American Companies Failing to Address Retention of E-mail, Electronic Documents

Nearly half of American companies haven't adopted records retention policies for e-mail and other electronic documents, despite the serious issues raised about corporate records keeping over the past two years.

In a new survey of 2,200 records managers, 47 percent said their company does not include electronic records in its retention and destruction schedules. Nearly six in 10 companies (59 percent) reported having no formal policy concerning the retention of e-mail.

Even more disturbing, 46 percent of companies reported having no system for placing holds on records in the event of pending litigation or a regulatory investigation -- leaving open the possibly that records critical to a legal matter could be destroyed. Moreover, 65 percent said their company's hold order policy, if one existed, did not include electronic records.

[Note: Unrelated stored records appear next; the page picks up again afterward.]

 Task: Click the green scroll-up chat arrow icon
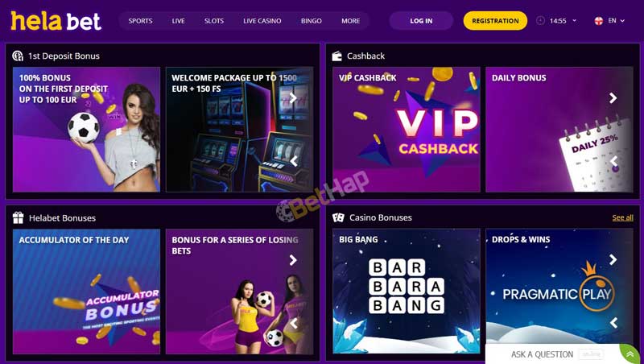coord(630,354)
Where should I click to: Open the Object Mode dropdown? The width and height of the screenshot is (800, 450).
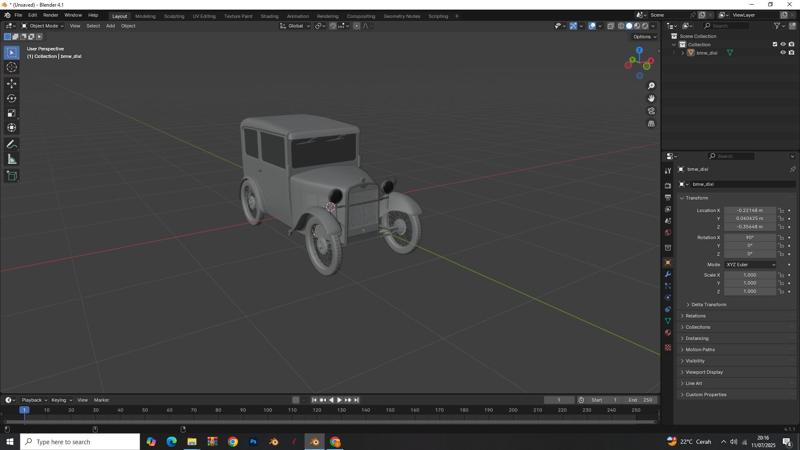(x=43, y=26)
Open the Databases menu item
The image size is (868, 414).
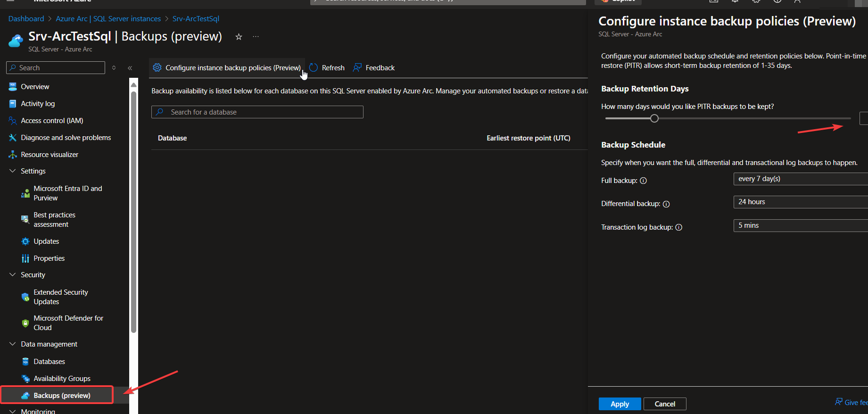(x=49, y=362)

"With most business documents and so much correspondence created and sent electronically today, it's amazing that companies are not taking e-records more seriously, especially given what happened to Andersen," said Peter R. Hermann, executive director and CEO of ARMA International. "Records, whether they are on paper or electronic, must be managed in the same fashion to ensure they can be properly retrieved when needed and are purged on a set schedule according to when their useful time has passed."

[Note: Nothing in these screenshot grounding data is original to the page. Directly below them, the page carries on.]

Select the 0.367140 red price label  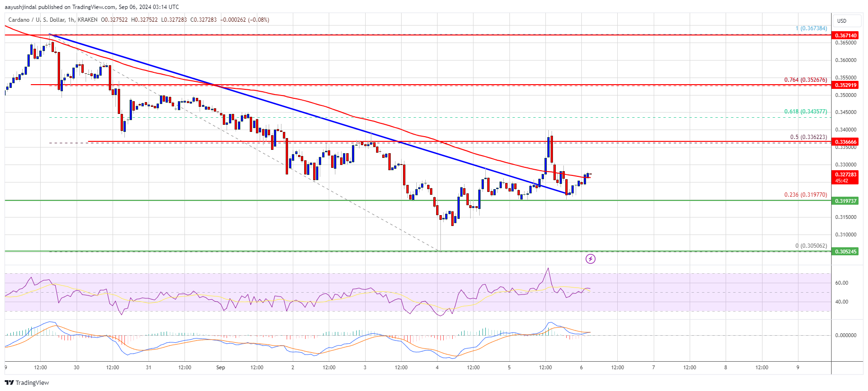[845, 35]
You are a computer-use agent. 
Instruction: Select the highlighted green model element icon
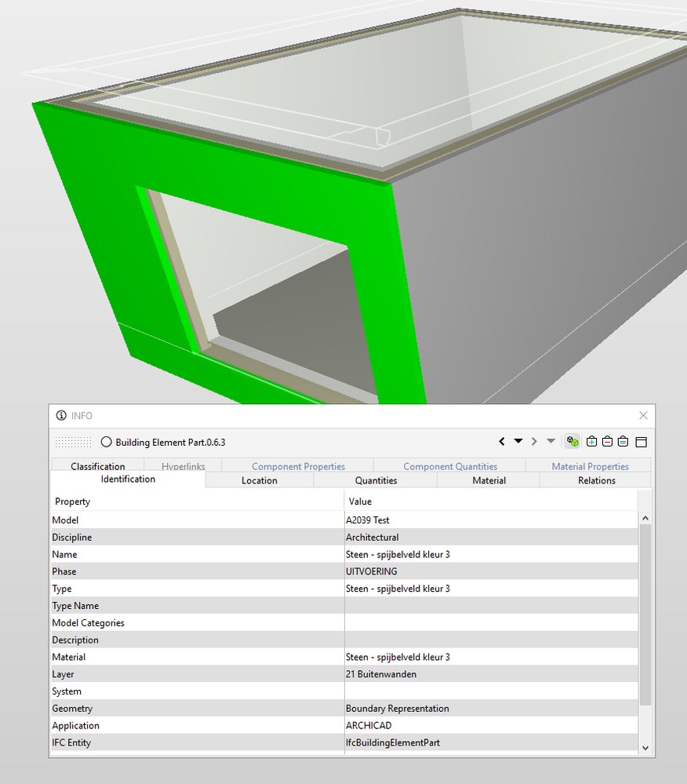[x=572, y=441]
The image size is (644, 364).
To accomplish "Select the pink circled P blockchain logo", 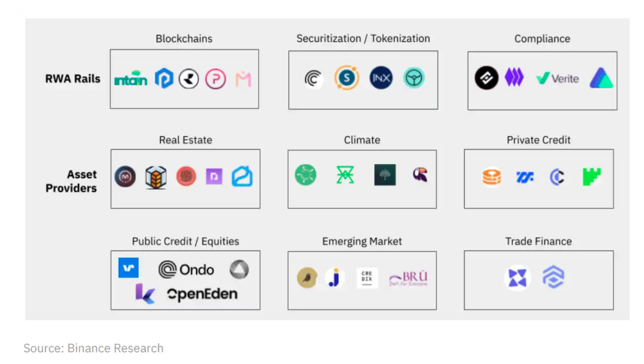I will pos(216,79).
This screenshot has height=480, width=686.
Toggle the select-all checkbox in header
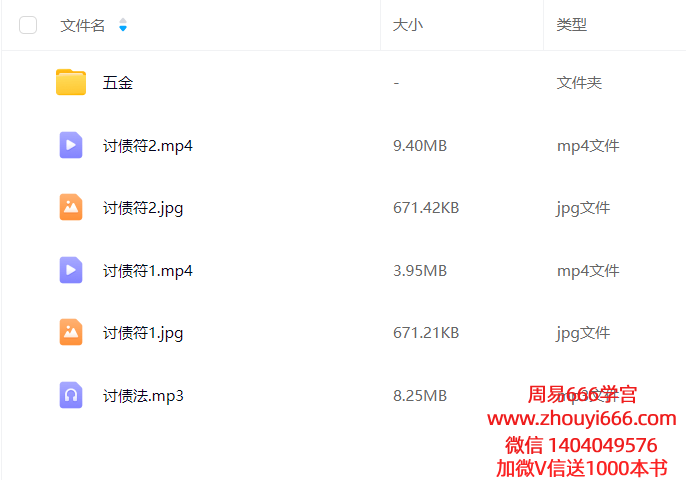(28, 25)
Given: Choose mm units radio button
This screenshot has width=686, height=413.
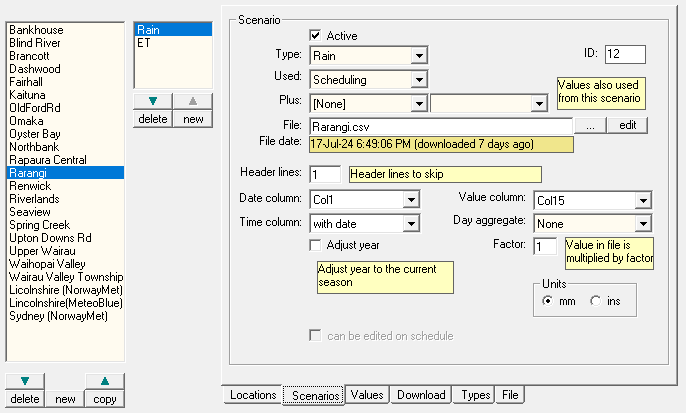Looking at the screenshot, I should (x=547, y=300).
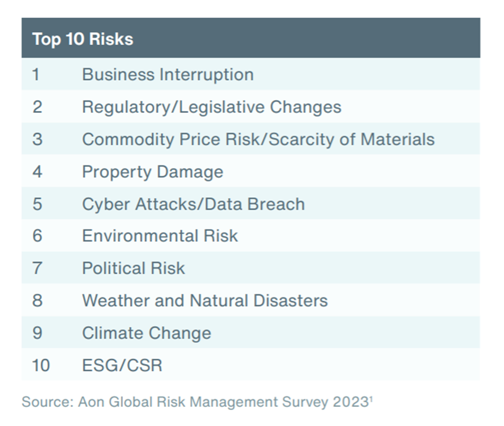Click rank number 9 in the table
The image size is (504, 426).
pos(37,333)
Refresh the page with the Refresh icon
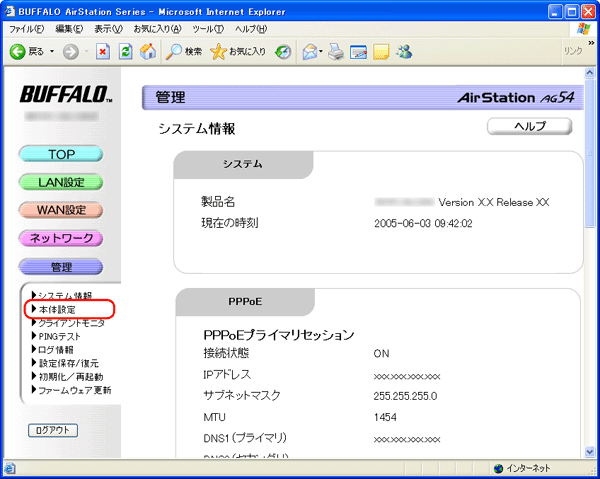Viewport: 600px width, 479px height. 125,51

Unlike paper records being overseen by certified records managers, the information technology department handles oversight for electronic records in 71 percent of companies, the survey found. Yet two thirds (67 percent) of records managers surveyed said their colleagues might be computer experts, but they don't understand the concept of "life cycle management" -- a core principle of records management, which concludes that documents have a life, and ultimately a death.

"E-mail and electronic documents need to be treated as records, not data," said John F. Mancini, president and CEO of AIIM International. "Without a set program for destruction of outdated e-records, a company faces the possibility that a subpoena will require the retrieval and legal review of so many e-mails and other electronic files that the most economical decision is to settle the case."